Task statement: Extract the part of the Fitch rating announcement for Equity Residential below, everything from "The Rating Outlook" down to "of unencumbered assets.", copying it word for word.

** START Given passage **

Fitch Affirms Equity Residential's IDR at 'A-'; Outlook Stable

Fitch Ratings has affirmed the Issuer Default Ratings (IDR) and outstanding credit ratings of Equity Residential (NYSE: EQR) and ERP Operating Limited Partnership, EQR's principal operating subsidiary, as follows:

Equity Residential

--IDR at 'A-';

--$200 million preferred stock at 'BBB+';

--$10 million convertible preferred stock at 'BBB+'.

ERP Operating Limited Partnership

--IDR at 'A-';

--$4.5 billion senior unsecured notes at 'A-';

--$650 million exchangeable senior notes at 'A-'.

The Rating Outlook is Stable.

The ratings affirmations center on EQR's strong franchise, solid cash flow coverage metrics, seasoned management and robust corporate governance platform. Franchise strength is evident in EQR's broad geographic diversification, solid access to multiple forms of capital, consistent operating strategy and an adequate level of unencumbered assets.

Furthermore, EQR's ratings are indicative of cash flow granularity, as each of EQR's top 10 markets generated net operating income (NOI) between 4.3% and 10.2% of total first quarter 2008 NOI. Fitch views EQR's operating strategy of focusing on owning assets in supply-constrained, coastal destination markets, particularly given the anticipated slowdown in multifamily fundamentals, as a credit positive. These markets tend to exhibit relatively strong and consistent demand, a dearth of buildable land and high construction costs, curtailing substantial supply growth. Although EQR typically acquires assets at lower capitalization rates than assets it sells, Fitch notes that the longer-term stronger fundamentals within these markets should allow EQR to drive revenue and net operating income growth above the national average.

** END Given passage **
** START Provided records **

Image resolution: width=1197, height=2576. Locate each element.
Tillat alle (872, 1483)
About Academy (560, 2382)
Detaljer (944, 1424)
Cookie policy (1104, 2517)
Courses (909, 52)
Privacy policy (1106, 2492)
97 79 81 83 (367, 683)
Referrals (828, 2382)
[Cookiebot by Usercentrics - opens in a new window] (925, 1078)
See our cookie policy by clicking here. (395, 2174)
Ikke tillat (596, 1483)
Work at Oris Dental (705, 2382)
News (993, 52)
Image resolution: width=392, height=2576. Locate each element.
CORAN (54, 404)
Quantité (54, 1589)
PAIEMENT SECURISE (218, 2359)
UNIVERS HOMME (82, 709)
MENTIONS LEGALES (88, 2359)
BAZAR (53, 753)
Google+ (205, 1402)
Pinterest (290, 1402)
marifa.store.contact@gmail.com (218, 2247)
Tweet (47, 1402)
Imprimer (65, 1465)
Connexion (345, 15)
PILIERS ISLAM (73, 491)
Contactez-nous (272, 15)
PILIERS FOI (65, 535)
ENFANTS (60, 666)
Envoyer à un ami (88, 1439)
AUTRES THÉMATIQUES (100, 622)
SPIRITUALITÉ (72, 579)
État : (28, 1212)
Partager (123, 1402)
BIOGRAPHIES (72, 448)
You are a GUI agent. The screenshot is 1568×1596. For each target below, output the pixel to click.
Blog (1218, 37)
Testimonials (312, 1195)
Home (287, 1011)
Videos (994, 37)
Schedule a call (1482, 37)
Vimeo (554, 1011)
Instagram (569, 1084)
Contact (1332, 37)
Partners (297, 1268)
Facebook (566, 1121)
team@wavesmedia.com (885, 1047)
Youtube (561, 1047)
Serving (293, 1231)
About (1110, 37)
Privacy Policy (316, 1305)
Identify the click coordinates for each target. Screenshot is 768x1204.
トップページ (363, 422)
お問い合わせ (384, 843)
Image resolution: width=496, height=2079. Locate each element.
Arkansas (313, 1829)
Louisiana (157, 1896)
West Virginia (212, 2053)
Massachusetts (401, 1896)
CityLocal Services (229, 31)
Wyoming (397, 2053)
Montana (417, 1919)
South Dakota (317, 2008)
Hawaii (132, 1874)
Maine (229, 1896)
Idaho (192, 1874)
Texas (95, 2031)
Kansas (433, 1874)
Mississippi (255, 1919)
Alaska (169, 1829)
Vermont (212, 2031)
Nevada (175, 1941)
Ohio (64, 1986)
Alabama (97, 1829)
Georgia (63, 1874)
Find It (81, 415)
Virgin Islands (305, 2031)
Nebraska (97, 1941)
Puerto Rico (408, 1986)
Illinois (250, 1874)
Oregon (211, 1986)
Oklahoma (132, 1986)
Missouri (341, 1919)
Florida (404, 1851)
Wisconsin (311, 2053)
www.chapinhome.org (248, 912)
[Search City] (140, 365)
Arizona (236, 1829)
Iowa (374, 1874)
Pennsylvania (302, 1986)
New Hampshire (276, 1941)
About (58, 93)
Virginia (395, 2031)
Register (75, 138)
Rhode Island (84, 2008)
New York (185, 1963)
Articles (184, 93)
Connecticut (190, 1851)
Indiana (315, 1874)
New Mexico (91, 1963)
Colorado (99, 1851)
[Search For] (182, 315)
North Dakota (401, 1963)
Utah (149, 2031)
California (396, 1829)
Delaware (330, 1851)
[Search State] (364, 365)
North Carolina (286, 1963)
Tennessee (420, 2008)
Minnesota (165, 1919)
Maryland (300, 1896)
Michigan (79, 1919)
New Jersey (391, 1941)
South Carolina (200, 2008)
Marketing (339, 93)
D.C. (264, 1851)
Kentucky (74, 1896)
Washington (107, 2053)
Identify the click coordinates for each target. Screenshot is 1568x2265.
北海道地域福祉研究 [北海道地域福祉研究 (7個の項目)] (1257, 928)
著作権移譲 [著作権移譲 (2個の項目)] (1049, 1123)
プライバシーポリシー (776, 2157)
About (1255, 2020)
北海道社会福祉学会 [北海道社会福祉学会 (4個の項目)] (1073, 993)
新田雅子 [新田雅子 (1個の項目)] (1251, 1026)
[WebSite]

** END Provided records **

Written answer:
The Rating Outlook is Stable.

The ratings affirmations center on EQR's strong franchise, solid cash flow coverage metrics, seasoned management and robust corporate governance platform. Franchise strength is evident in EQR's broad geographic diversification, solid access to multiple forms of capital, consistent operating strategy and an adequate level of unencumbered assets.